Dataset entries:
┄┄┄┄┄┄┄┄┄┄

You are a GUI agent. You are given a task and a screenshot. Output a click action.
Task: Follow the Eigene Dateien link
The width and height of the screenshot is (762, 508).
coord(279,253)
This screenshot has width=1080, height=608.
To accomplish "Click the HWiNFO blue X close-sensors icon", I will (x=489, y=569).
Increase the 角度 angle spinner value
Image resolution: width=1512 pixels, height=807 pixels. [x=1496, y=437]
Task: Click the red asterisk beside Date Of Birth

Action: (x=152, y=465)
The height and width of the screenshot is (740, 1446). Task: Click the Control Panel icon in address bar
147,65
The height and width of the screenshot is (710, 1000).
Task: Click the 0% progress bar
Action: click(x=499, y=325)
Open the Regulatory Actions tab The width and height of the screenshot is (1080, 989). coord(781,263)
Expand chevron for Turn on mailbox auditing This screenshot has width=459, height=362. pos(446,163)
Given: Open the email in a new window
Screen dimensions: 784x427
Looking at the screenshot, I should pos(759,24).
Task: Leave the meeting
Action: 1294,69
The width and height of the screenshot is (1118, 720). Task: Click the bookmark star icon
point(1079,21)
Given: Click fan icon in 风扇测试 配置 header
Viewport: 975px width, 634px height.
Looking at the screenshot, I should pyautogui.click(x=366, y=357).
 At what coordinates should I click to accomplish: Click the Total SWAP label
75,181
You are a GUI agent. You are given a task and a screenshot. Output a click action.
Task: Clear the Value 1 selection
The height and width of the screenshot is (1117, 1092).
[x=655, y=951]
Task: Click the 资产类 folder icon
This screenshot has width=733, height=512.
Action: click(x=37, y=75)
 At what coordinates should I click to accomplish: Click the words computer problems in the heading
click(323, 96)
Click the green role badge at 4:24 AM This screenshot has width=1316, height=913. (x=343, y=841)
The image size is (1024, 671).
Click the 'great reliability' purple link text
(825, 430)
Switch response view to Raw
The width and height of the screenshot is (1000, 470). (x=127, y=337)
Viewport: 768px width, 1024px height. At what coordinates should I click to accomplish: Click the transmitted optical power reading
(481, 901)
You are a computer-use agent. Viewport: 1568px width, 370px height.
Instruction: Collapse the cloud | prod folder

┄┄┄┄┄┄┄┄┄┄

Show the lines from the data above that contain the string "Open".

Response:
Open the Regulatory Actions tab The width and height of the screenshot is (1080, 989). coord(781,263)
Given: Open the email in a new window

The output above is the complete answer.